今の俺は、ただのつまんねー数学教師だ。受験に必要な範囲を生徒に教えて終わり。深く干渉せず、ただ淡々と仕事をこなす一公務員でしかない。例え、世間から批判されたとしてもそれでいい、これが俺のやり方だ。……と、そう思っていたのに。
「なんで俺が3年なんすか……校長は絶対俺を担任にしねぇって言ってたのに、担任な上しかも受験生って……ああ、かわいそうになーB組。」
「クロちゃんがいつまでもそんなだから、あえて3年に当てたそうよ?校長もこんな掛けよくできたわよね……思い切りすぎで私が変な汗かいてきたわ。」
花柄のハンカチで汗を押さえながら、校長から預かったと渡された3年の名簿。そのほとんどのやつがチャラそうで、いかにも問題クラスといった感じだ。
「お、一人真面目そうなやついるじゃねぇか。片井守?あー確か医者の息子で全国テスト1位だった奴か。」
「あなたもいいお家柄のはずなんですけどねー?」
「あー……聞こえない聞こえない。」
ぱっと一番下を見ると、留年生で如何にも問題児そうな奴が写っていた。金髪にピンクのメッシュ……逆にこれで留年してでも学校に来ようという気になったこいつがすげぇ。
「柳原真尋……やべぇなこいつ。」
「その子はねー?私の大事な生徒なの。ほんっとうによろしく頼むわよ?」
「大事な生徒?あんた保健医じゃないですか。」
「これでも色々あって、保健室登校してた子だからね。思い入れが深いのよ。見た目で偏見しないクロちゃんならきっとうまくやれるわ。」
心底めんどくせぇ、と思っていると白鳥先生のデコピンをくらった。
「昔みたいに熱くなれとは言わない。子供なんて自分で勝手に成長していくものだからね。…ただほんの少しの後押しが教師の仕事だと思うの。」
「別に俺でなくったって……」
「保健医にはある程度限界があるし、クロちゃんの本当の洞察力を知っているのは私だけだから…それを活かしてほしい。本当にいい子だからお願い。」
そう言い放った白鳥先生の目は真剣そのもので、まるで玉置明をどうにかしてやりたいと熱くなっていた頃の俺のようだった。
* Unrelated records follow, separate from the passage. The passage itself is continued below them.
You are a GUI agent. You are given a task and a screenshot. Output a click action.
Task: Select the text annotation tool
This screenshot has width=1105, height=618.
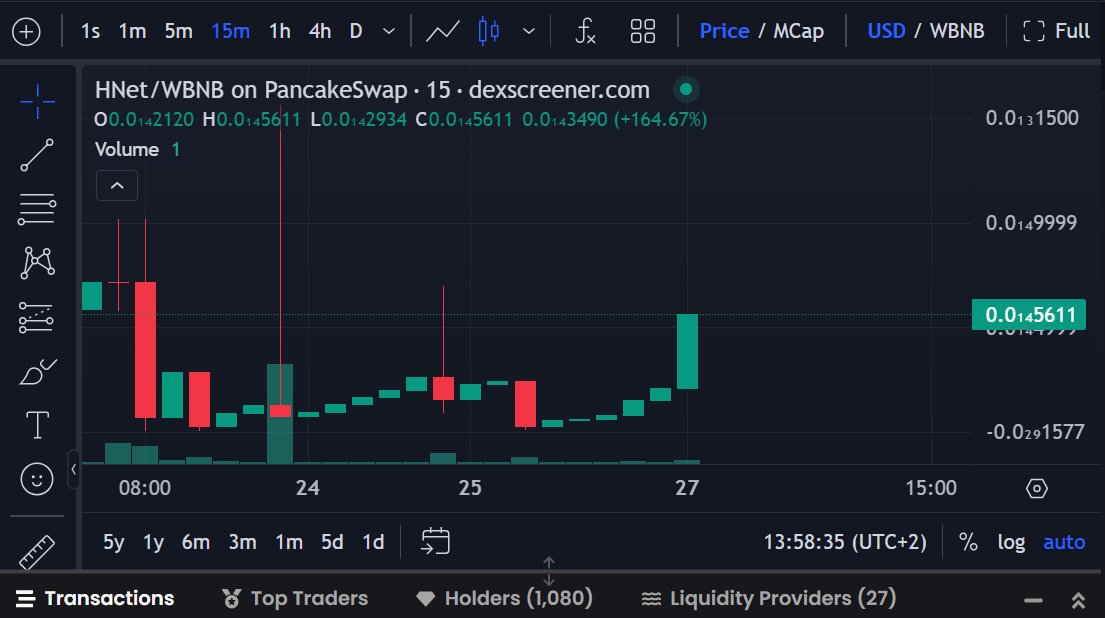[x=36, y=424]
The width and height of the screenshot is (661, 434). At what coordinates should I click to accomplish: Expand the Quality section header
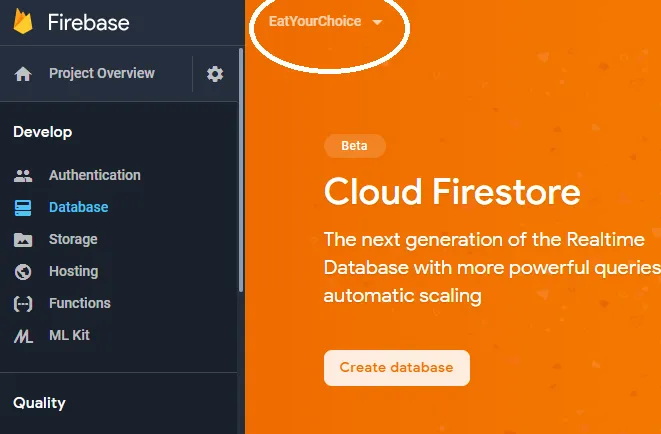point(40,403)
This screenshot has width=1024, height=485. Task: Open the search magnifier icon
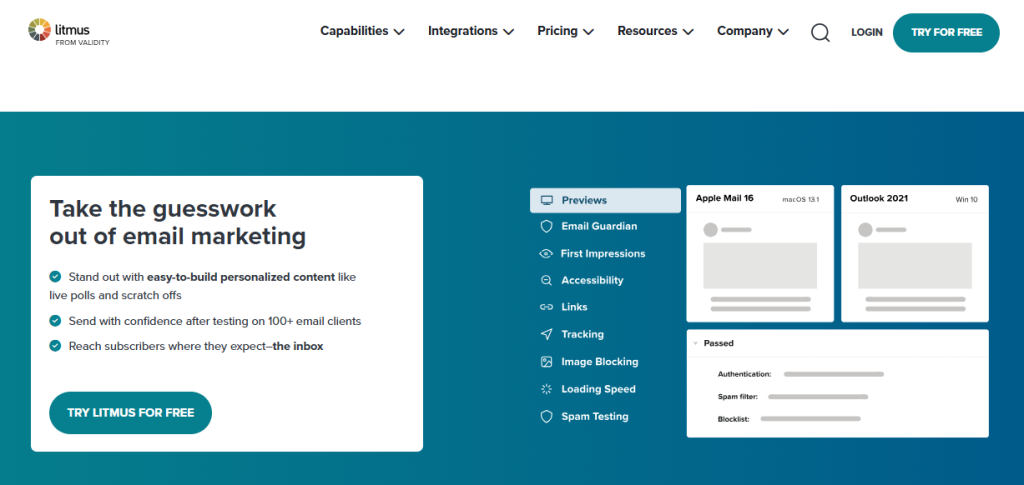coord(820,32)
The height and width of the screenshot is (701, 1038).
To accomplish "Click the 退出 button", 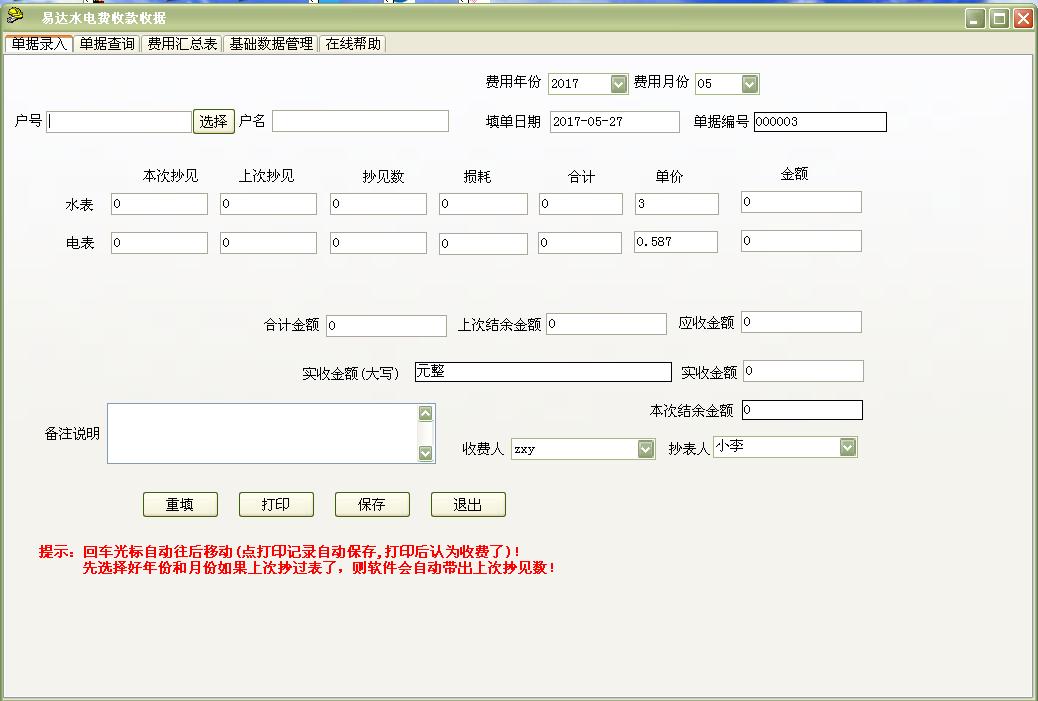I will click(468, 504).
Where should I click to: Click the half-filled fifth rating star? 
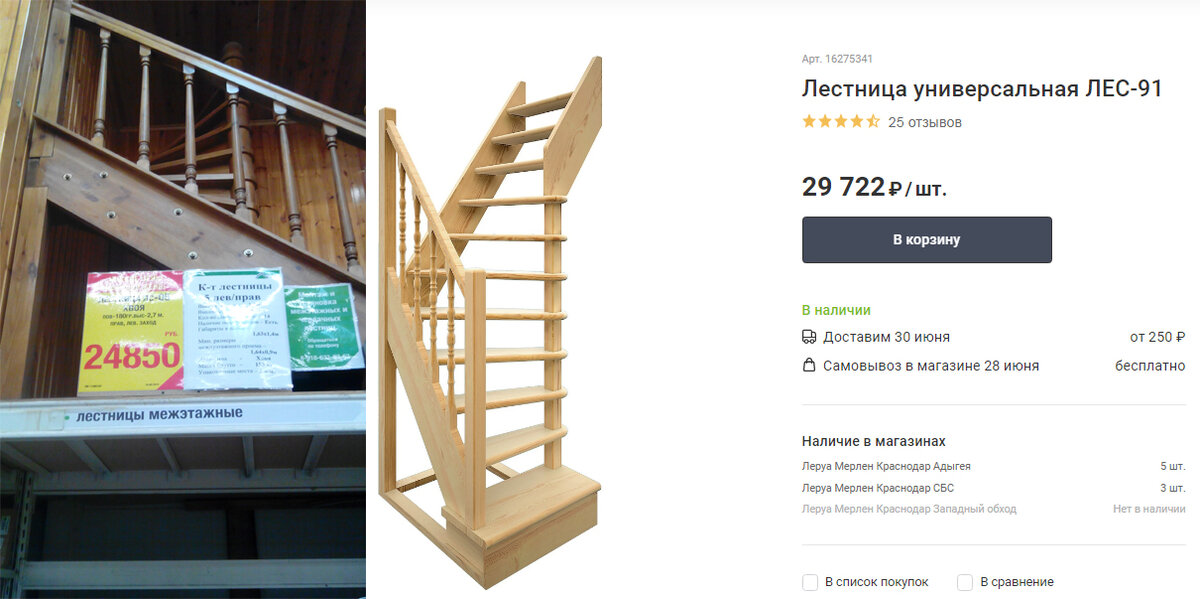tap(873, 122)
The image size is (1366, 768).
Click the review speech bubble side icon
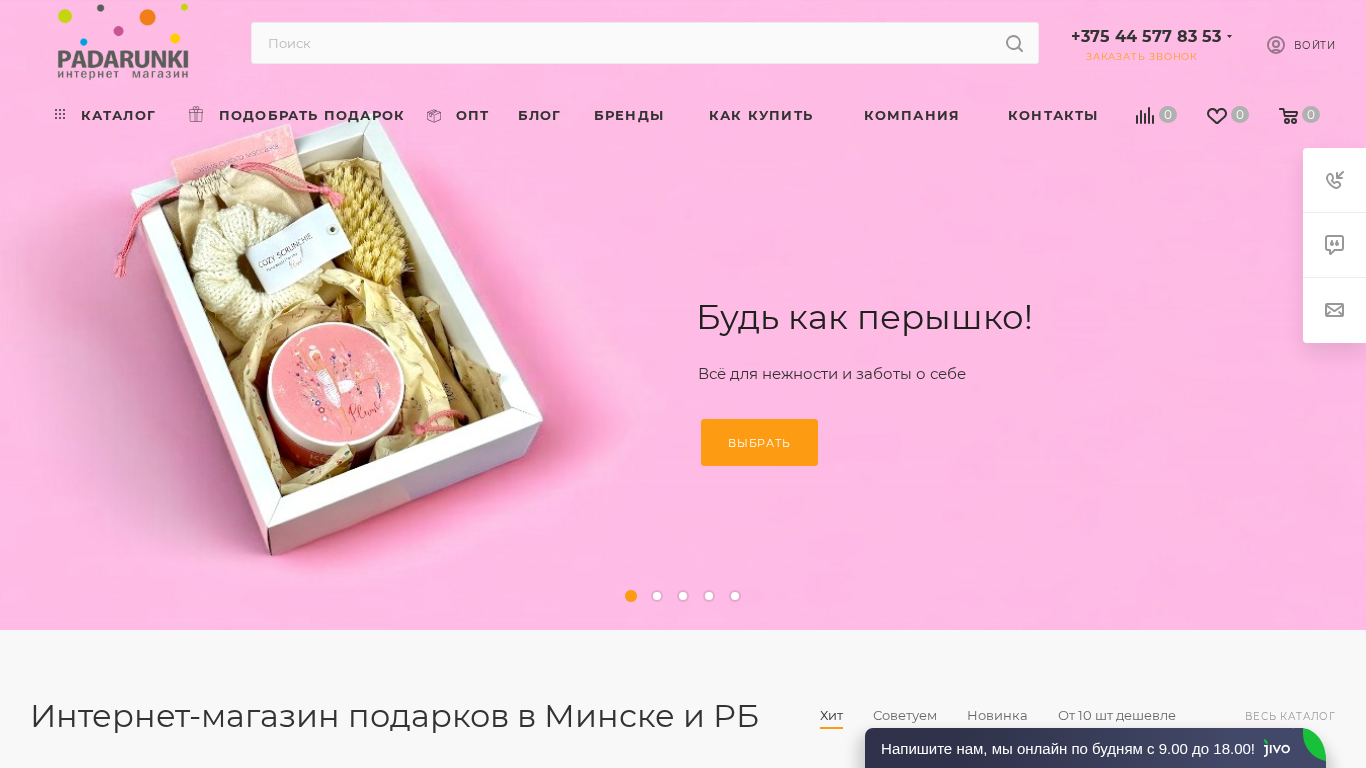[x=1334, y=245]
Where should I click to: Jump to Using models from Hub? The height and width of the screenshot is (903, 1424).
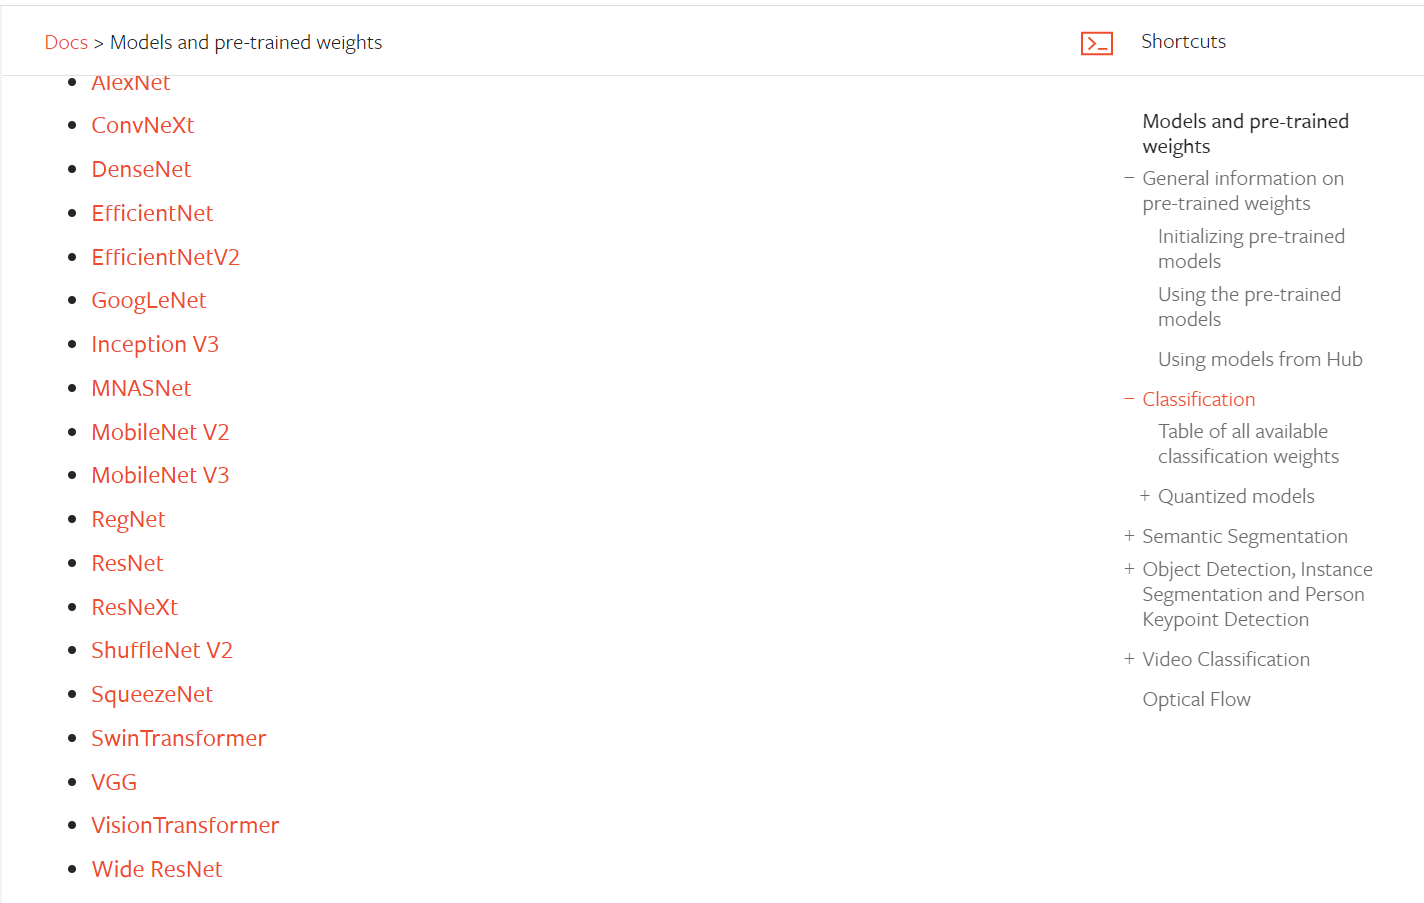tap(1260, 359)
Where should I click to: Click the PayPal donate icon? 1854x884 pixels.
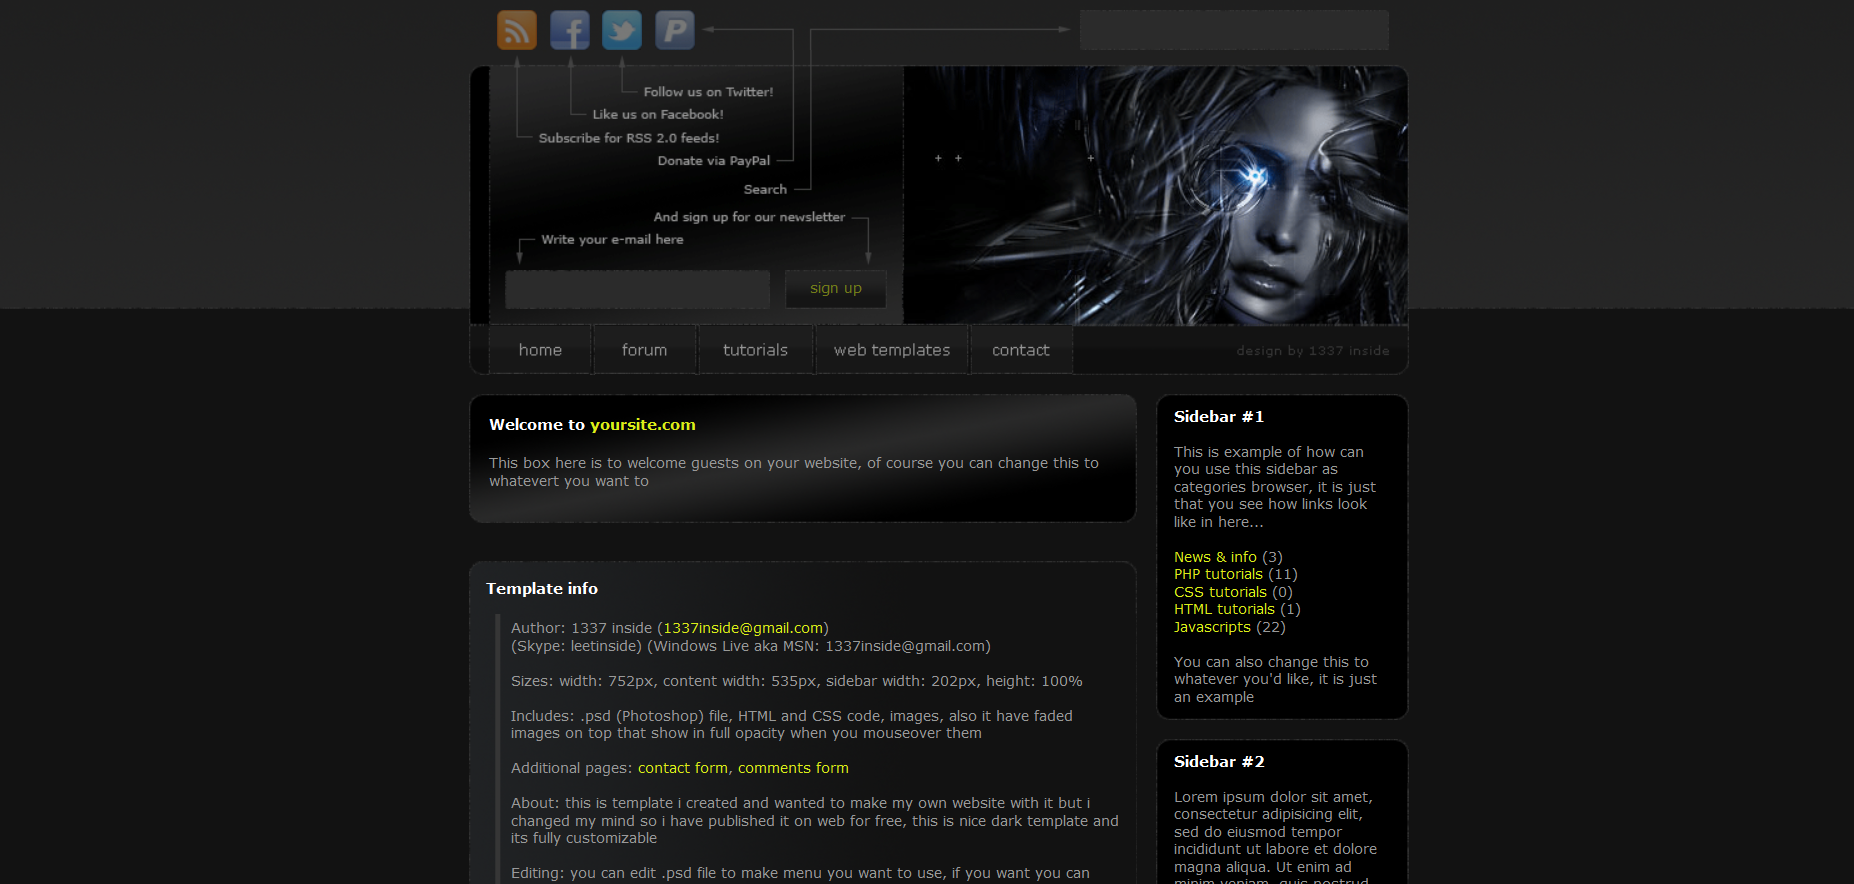(x=675, y=30)
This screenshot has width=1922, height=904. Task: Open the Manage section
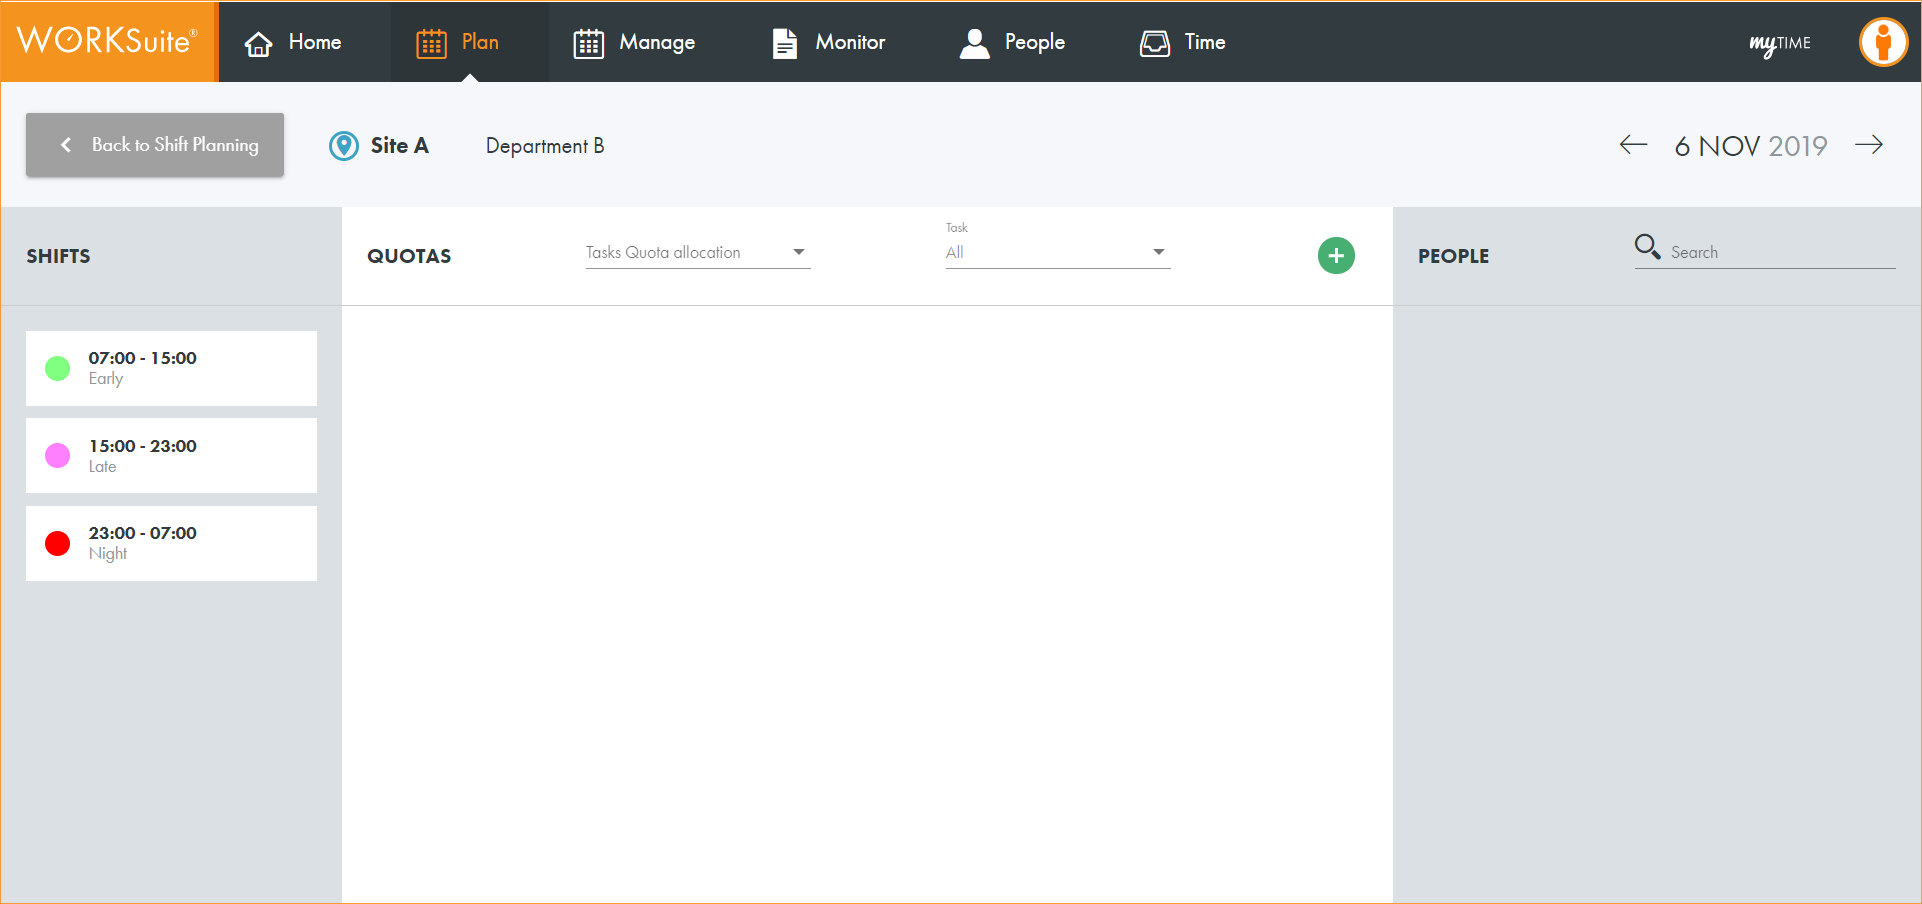(634, 42)
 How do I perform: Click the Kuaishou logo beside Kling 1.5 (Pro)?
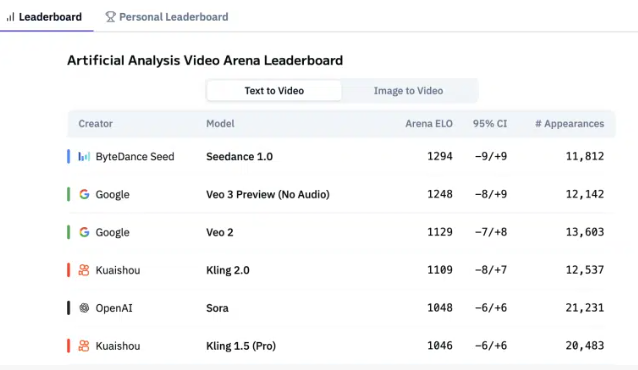[x=84, y=346]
「……何そんなに熱くなってんのか知らないですけど、教え子に一喜一憂させられるのはもう疲れたんだよ。副担任にでも頼んでくれ。」
まだ何か言いたそうに白鳥先生は手を伸ばしたが、それ以上は何も言わなかった。
「まぁ仕事はしますよー、必要最低限の。」
「クロちゃん……。」
最悪な1年の幕開けだ、と思いながら深いため息をついて、重い教科書の箱と出席簿を渋々持って3年B組の教室へと向かった。